Domani martedì siete tutti invitati al convegno organizzato alle 17,30 a TuttoPizza sul tema “La Pizza libera. 5 errori da non fare per promuovere la tua pizzeria”
Nell’ultimo anno, dal caso Daniel Young in poi, è apparso evidente la crescita della confusione nel settore. Tutti vogliono diventare famosi come Gino Sorbillo e alcuni hanno intercettato questo bisogno e si sono buttati a pesce su questa esigenza.
“I pizzaioli sono fessi – ha dichiarato al telefono una persona che si propone come consulente – per un po’ di visibilità pagherebbero qualsiasi cifra”
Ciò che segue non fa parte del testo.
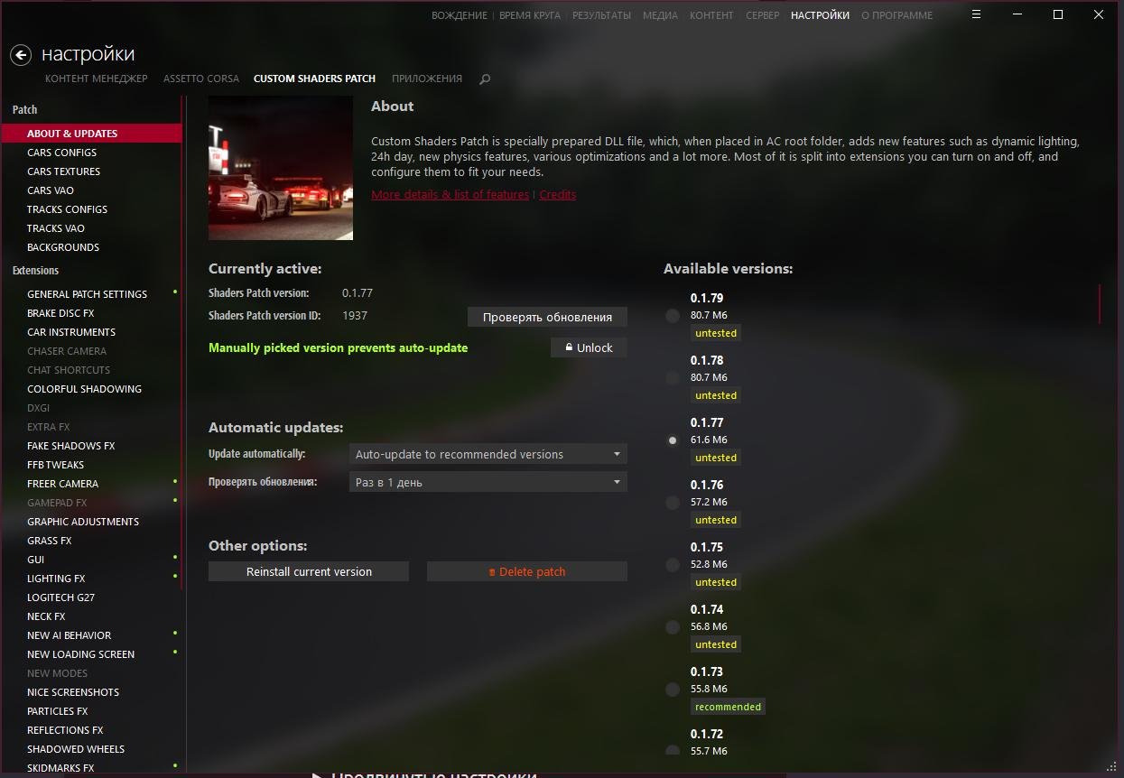Click the available versions scrollbar
This screenshot has height=778, width=1124.
1099,304
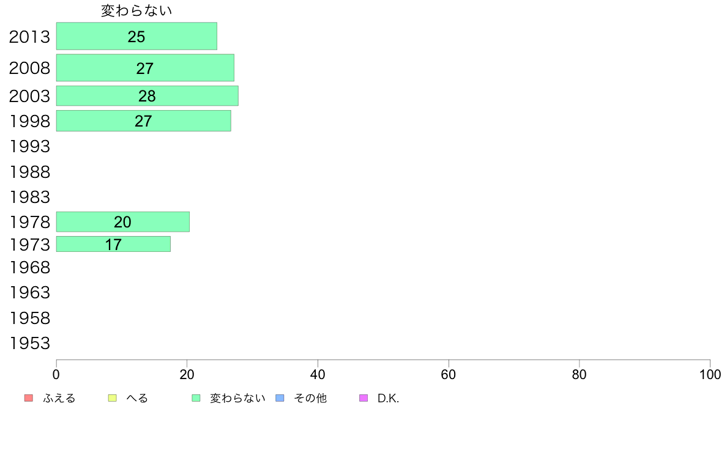The width and height of the screenshot is (727, 450).
Task: Click the 1953 year axis label
Action: [29, 344]
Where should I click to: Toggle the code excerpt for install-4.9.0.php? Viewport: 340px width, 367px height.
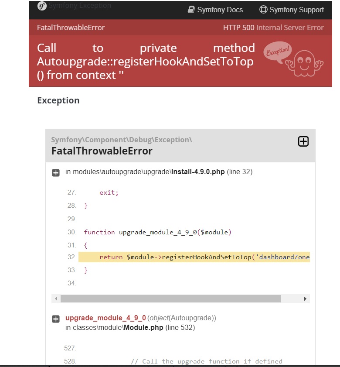(x=56, y=172)
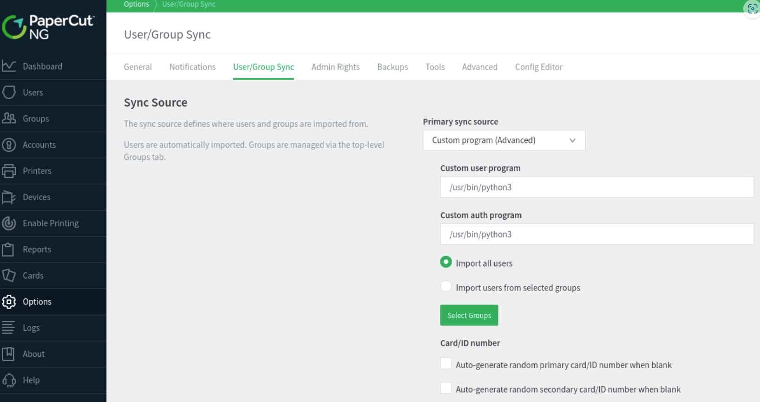This screenshot has width=760, height=402.
Task: Open the Cards icon in sidebar
Action: (x=9, y=276)
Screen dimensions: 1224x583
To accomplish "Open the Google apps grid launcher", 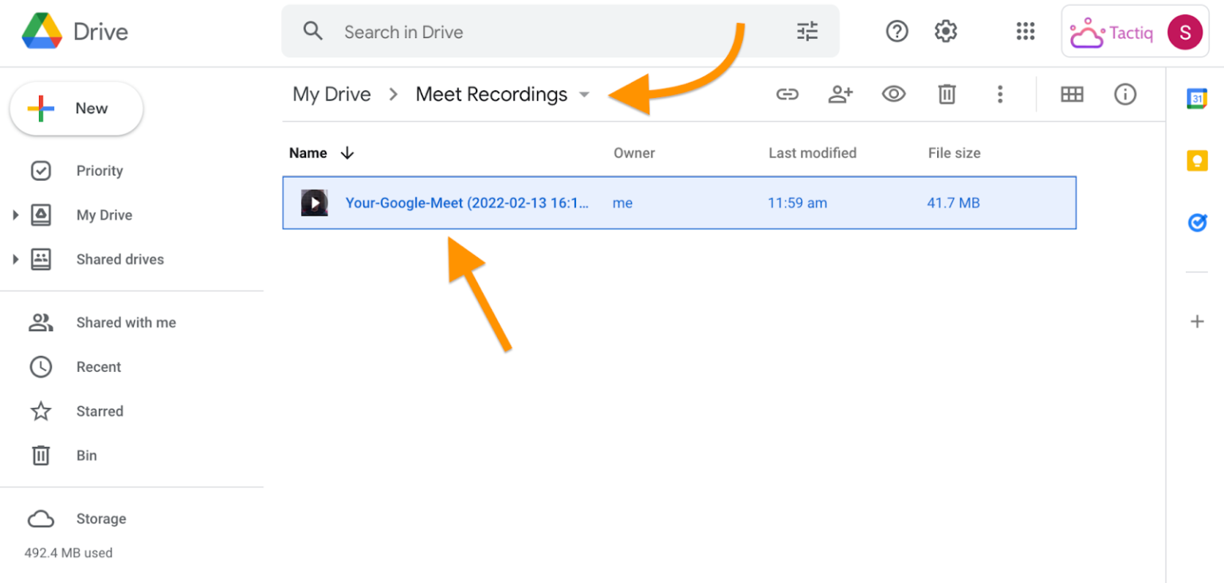I will 1025,32.
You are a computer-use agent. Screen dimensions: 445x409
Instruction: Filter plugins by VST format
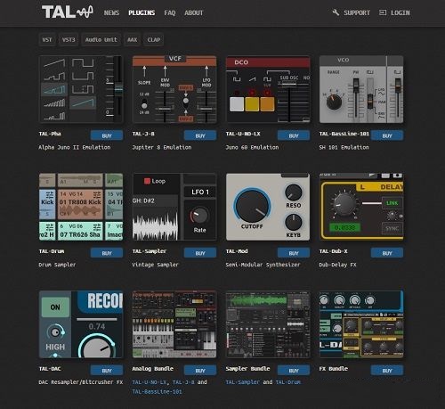(47, 39)
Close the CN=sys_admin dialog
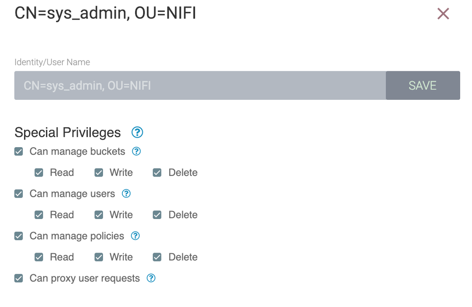The width and height of the screenshot is (472, 307). (x=443, y=13)
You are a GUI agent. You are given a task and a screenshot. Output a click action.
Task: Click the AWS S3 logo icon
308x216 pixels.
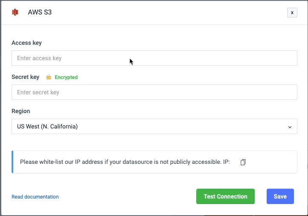pyautogui.click(x=15, y=12)
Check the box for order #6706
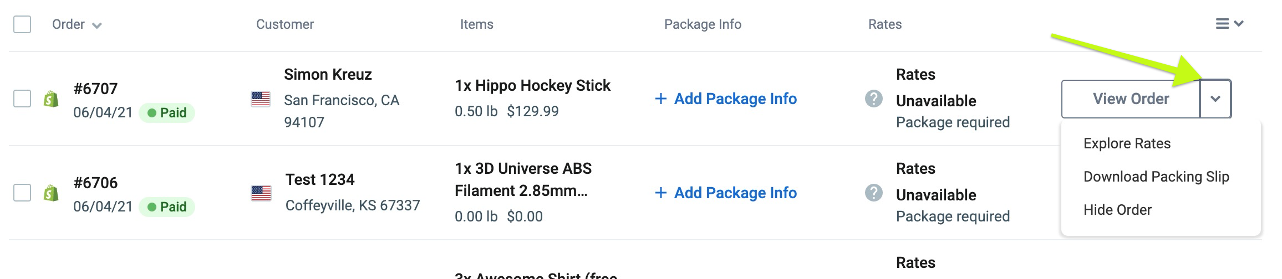The height and width of the screenshot is (279, 1282). coord(22,193)
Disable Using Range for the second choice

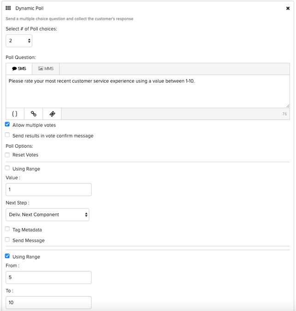point(7,256)
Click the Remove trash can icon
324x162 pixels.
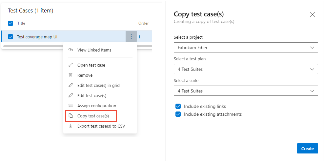click(x=71, y=75)
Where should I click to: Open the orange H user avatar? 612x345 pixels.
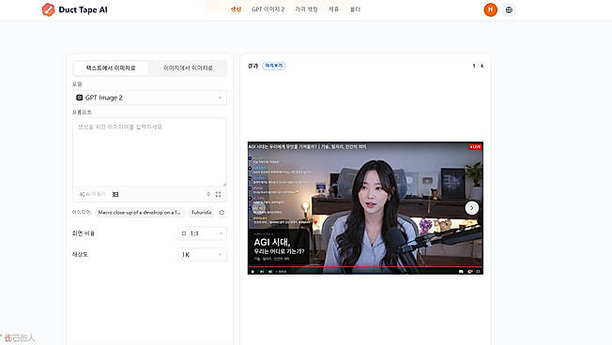pyautogui.click(x=490, y=9)
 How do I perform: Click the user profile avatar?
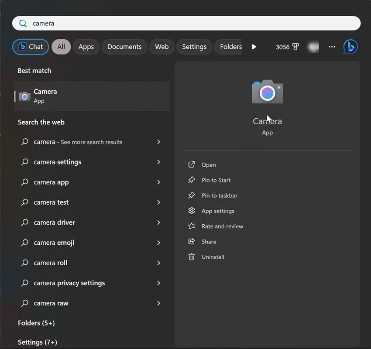[x=313, y=47]
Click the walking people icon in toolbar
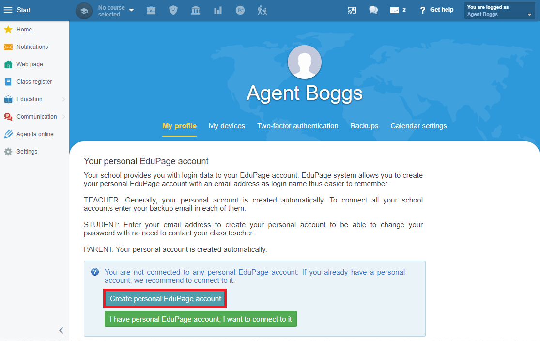The image size is (540, 341). click(262, 10)
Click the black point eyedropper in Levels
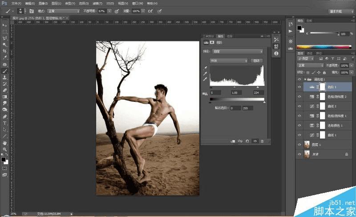The image size is (356, 217). tap(205, 68)
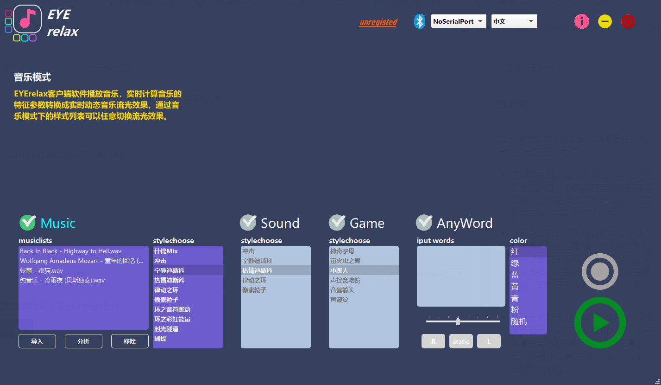Viewport: 661px width, 385px height.
Task: Click the iput words text box
Action: tap(460, 276)
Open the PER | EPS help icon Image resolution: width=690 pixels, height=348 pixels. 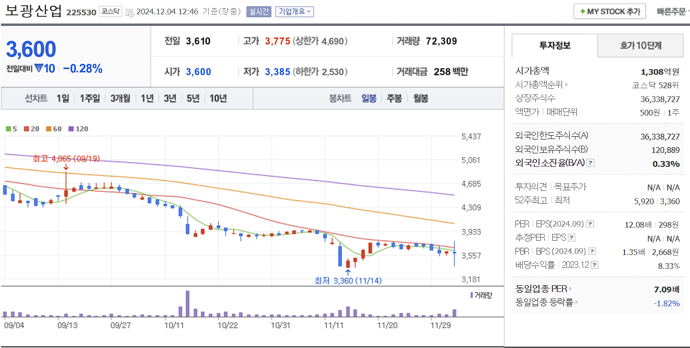click(x=590, y=224)
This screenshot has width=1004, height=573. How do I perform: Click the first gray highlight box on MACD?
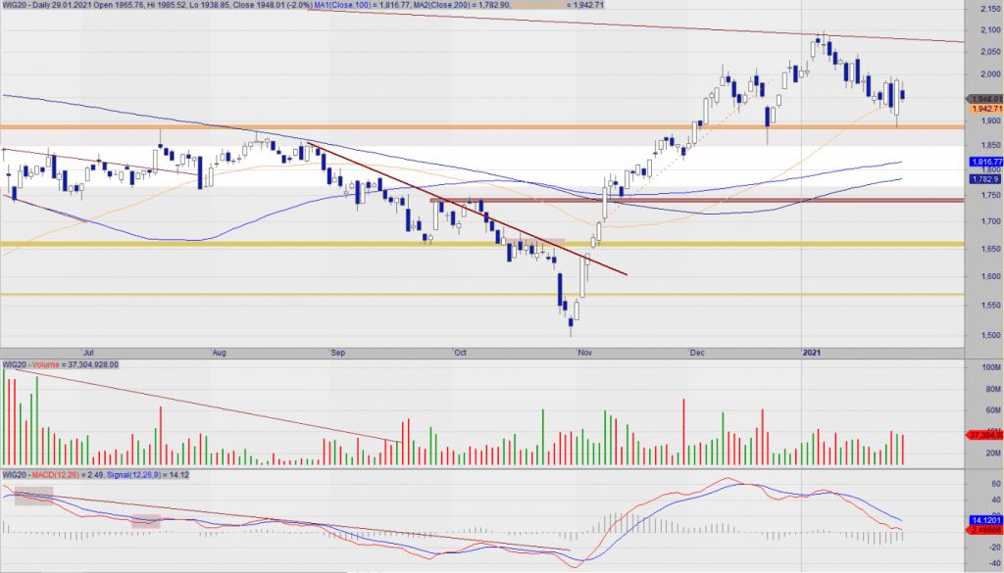[34, 497]
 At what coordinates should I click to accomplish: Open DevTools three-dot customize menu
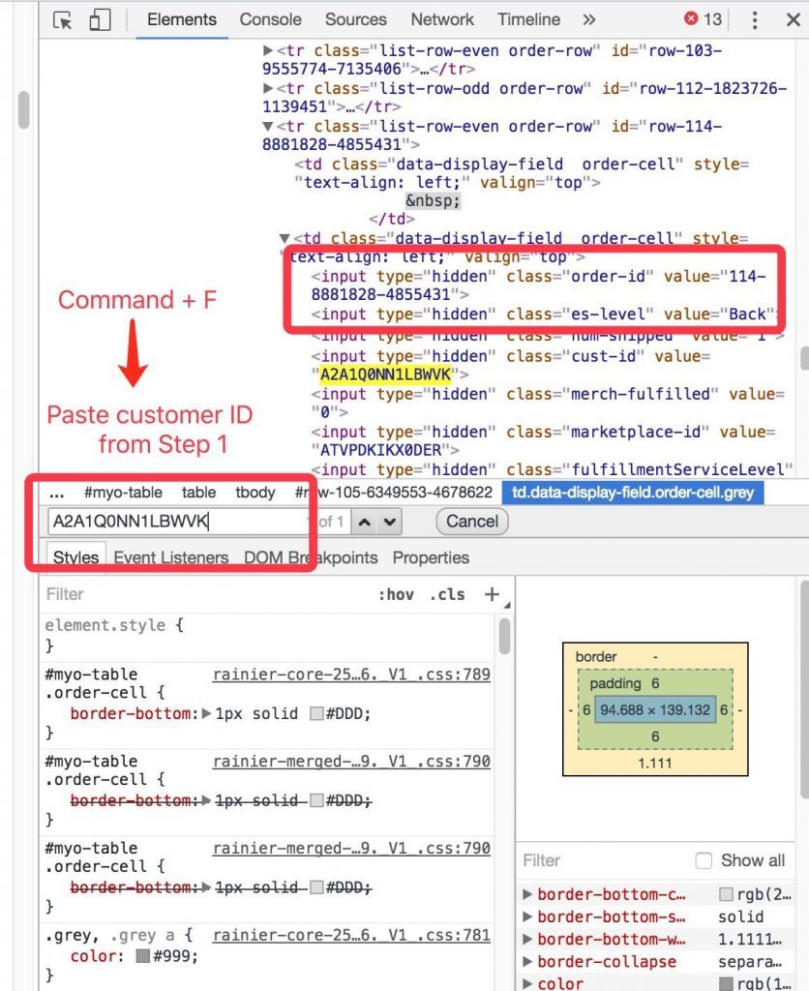click(x=756, y=19)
Ma è davvero così? Nelle riunioni clandestine organizzate a Napoli e a Caserta e nelle chat si è detto di tutto e di più, su Facebook ancora peggio, pochi, pochissimi, riescono a guardare ai fatti mantenendo la calma.
Le cose sono un po’ più complesse a quanto pare, come del resto è emerso nell’assemblea dei pizzaioli di Acerra convocata il 15 febbraio ripresa e rilanciata da Report. Per questo abbiamo pensato di organizzare questo dibattito con alcuni dei protagonisti di quella puntata e con Antono Puzzi, curatore del libro di Slow Food Editore sulla pizza.
E’ possibile spendere (con fattura si intende) i propri soldi in consulenze tecniche e comunicazione in modo intelligente? Conviene? Come scegliere la persona giusta?
Ma soprattutto c’è la possibilità di distinguere bene tra critica, giornalismo e comunicazione? O il futuro delle pizzerie è TripAdvisor e i finti giornalisti che fanno consulenze?
Il convegno prova a rispondere a queste domande dopo l’attacco selvaggio portato alla stampa libera e autonoma da condizionamenti da parte di chi aveva interessi commerciali molto precisi, perché la pizza attraversa un momento d’oro, impensabile sino a qualche anno fa. Non sono pochi gli investitori che vengono da altri settori che stanno aprendo pizzerie sempre più belle e spettacolari spendendo soldi per consulenti e comunicazione. Forse è proprio Facebook la società che sta beneficiando di questo movimento visto che i pizzaioli più giovani impazziscono per i like e investono migliaia di euro per acquisire follower.
Questo è esattamente il fenomeno distorsivo che si è creato nel quale si sono inseriti molti improvvisati che per una foto su Istagram o su Facebook chiedono soldi. Si soldi, sempre più soldi. Nemmeno gli esattori delle tasse stanno girando con tanta determinazione per pizzerie come alcuni fufblogger in questi ultimi mesi.
Un vero e proprio Far West perché, a differenza dei media tradizionali registrati che devono rispettare per legge la distinzione tra giornalismo e comunicazione, i blog e i procacciatori di like possono nascondersi, legalmente e legittimamente, nell’ambiguità e i più bravi sono proprio coloro i quali trasmettono messaggi pubblicitari come se fossero momenti di propria vita quotidiana.
Al tempo stesso anche la battaglia sui prodotti è molto accesa, ormai non c’è pizzeria che non esibisce sul bancone alcuni prodotti rinomati per dimostrare di essere alla moda e aggiornata. Insomma, siamo in una fase di crescita convulsa nella quale insieme a tante note positive (sostegno all’agricoltura di qualità, passione di tanti giovani per gli impasti e la sperimentazione, miglioramento della qualità del prodotto finale) c’è anche una zona grigia sulla quale è bene accendere i riflettori prima che i segnali degenerativi diventino sistemici e irreparabili.
Come per qualsiasi altro mestiere, i giovani devono sognare ma anche sapere che non è comprando like che si raggiunge la notorietà, ma lavorando sodo e pensando soprattutto ai clienti, così come fanno le pizzerie tradizionali che non hanno quest’ansia da prestazione. Devono capire che è necessario prendere le distanze dai pifferai magici che promettono incremento dell’attività, articoli sui giornali e televisioni e miracoli impossibile.
Sarà dunque interessante capire, per ciascuno dei presenti, quali sono questi cinque errori.
Io ce li ho ben chiari :-)
Spero che veniate tutti: pizzaioli, consulenti, giornalisti. Un confronto sereno a carte scoperte è quello di cui abbiamo bisogno. Sappiamo già che chi ha cose da nascondere non verrà, ma ce ne faremo una ragione.